◆ INPUT RECORDS
────────

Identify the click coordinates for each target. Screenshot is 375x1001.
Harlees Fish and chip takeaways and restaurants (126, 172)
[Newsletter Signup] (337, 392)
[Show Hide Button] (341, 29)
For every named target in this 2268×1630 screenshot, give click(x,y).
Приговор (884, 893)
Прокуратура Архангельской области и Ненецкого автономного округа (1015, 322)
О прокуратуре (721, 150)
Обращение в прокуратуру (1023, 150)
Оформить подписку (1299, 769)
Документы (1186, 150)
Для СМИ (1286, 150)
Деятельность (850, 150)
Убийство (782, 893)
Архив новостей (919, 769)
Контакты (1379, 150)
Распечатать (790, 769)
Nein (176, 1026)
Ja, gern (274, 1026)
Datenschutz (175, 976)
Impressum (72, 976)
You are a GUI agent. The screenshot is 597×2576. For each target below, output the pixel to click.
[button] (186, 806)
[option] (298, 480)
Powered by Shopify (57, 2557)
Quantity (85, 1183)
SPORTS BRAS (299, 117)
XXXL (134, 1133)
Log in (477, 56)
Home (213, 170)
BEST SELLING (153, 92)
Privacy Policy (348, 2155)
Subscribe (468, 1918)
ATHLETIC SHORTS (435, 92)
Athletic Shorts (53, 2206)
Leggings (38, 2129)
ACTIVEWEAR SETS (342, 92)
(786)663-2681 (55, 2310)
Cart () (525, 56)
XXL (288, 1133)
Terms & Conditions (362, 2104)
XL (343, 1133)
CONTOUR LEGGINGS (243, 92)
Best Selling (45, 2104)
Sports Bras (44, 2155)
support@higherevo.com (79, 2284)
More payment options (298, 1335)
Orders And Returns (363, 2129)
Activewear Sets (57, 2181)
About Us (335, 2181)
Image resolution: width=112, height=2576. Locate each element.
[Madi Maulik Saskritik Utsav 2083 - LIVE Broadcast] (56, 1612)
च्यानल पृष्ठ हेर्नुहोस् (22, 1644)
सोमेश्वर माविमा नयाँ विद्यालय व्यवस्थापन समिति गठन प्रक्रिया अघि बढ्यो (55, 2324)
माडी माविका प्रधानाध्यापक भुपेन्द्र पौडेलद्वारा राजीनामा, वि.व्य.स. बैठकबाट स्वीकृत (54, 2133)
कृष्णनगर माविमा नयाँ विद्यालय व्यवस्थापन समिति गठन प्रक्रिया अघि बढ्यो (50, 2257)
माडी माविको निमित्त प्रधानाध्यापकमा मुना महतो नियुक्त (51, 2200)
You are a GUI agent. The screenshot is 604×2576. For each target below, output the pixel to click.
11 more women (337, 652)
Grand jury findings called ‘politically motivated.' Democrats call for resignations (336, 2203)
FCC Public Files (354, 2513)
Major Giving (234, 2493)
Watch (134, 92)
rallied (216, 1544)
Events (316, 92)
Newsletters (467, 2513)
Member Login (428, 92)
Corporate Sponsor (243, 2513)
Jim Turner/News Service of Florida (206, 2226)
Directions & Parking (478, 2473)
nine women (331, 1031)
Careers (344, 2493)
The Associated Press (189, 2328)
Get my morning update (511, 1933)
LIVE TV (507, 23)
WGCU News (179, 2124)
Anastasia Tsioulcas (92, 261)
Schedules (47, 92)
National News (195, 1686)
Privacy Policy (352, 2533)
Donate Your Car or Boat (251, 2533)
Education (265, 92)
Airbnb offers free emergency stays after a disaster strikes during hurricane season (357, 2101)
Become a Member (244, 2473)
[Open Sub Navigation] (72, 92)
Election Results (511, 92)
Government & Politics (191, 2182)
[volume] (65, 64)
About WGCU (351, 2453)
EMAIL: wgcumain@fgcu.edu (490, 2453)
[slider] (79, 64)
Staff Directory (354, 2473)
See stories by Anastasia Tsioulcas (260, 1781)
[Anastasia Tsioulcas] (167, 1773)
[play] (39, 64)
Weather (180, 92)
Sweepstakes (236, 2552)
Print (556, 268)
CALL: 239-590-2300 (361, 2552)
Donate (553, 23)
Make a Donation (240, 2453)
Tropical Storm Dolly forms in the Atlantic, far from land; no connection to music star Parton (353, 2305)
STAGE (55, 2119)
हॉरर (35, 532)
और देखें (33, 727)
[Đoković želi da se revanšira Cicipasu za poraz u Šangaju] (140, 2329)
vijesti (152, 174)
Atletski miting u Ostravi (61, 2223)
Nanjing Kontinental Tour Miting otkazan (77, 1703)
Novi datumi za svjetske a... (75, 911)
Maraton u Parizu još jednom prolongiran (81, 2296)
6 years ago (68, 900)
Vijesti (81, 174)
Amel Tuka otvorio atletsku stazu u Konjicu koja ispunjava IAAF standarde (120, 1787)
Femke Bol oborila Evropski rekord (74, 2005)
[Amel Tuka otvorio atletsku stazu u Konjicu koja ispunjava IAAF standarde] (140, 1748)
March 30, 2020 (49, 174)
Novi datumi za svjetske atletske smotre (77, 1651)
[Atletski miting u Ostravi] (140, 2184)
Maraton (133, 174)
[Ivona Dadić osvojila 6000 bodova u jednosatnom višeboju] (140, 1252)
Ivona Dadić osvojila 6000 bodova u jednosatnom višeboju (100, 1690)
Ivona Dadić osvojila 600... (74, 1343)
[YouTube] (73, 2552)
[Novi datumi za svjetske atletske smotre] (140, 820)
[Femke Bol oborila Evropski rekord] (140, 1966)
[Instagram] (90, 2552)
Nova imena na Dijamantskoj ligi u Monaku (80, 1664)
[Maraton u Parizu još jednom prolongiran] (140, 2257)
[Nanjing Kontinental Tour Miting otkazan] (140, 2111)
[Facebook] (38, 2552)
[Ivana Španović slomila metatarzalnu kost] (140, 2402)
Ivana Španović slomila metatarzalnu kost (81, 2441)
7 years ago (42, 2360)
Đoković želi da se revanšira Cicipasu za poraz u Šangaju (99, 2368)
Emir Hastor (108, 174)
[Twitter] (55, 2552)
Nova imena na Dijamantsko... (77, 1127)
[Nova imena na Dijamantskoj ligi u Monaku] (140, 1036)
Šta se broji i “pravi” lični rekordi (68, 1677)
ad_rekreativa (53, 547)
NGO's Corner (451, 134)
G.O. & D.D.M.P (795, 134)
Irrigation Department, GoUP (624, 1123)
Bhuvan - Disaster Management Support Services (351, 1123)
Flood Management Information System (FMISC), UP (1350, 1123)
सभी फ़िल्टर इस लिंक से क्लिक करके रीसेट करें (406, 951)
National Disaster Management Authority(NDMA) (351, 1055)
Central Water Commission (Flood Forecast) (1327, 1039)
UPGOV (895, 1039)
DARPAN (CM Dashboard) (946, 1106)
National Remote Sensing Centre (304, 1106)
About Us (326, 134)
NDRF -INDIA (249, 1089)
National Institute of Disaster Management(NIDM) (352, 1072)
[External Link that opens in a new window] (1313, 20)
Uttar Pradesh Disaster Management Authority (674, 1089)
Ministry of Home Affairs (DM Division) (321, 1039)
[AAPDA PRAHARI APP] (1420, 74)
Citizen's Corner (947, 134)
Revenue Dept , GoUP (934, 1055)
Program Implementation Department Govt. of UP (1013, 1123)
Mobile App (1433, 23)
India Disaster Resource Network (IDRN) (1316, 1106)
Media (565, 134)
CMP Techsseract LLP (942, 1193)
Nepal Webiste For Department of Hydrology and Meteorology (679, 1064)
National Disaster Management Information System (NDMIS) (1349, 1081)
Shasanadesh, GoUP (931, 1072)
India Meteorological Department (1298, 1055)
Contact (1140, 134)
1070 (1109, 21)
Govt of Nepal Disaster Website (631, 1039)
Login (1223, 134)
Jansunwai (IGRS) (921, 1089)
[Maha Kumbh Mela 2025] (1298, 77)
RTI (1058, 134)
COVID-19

────────

◆ ABOUT THIS TASK
Copy the lines of the data above exactly as written, beginning with the line containing "Government & Politics (191, 2182)" and ending with the line containing "March 30, 2020 (49, 174)", and leave out all other lines.

◆ PROBLEM SOLUTION
Government & Politics (191, 2182)
[volume] (65, 64)
About WGCU (351, 2453)
EMAIL: wgcumain@fgcu.edu (490, 2453)
[slider] (79, 64)
Staff Directory (354, 2473)
See stories by Anastasia Tsioulcas (260, 1781)
[Anastasia Tsioulcas] (167, 1773)
[play] (39, 64)
Weather (180, 92)
Sweepstakes (236, 2552)
Print (556, 268)
CALL: 239-590-2300 (361, 2552)
Donate (553, 23)
Make a Donation (240, 2453)
Tropical Storm Dolly forms in the Atlantic, far from land; no connection to music star Parton (353, 2305)
STAGE (55, 2119)
हॉरर (35, 532)
और देखें (33, 727)
[Đoković želi da se revanšira Cicipasu za poraz u Šangaju] (140, 2329)
vijesti (152, 174)
Atletski miting u Ostravi (61, 2223)
Nanjing Kontinental Tour Miting otkazan (77, 1703)
Novi datumi za svjetske a... (75, 911)
Maraton u Parizu još jednom prolongiran (81, 2296)
6 years ago (68, 900)
Vijesti (81, 174)
Amel Tuka otvorio atletsku stazu u Konjicu koja ispunjava IAAF standarde (120, 1787)
Femke Bol oborila Evropski rekord (74, 2005)
[Amel Tuka otvorio atletsku stazu u Konjicu koja ispunjava IAAF standarde] (140, 1748)
March 30, 2020 (49, 174)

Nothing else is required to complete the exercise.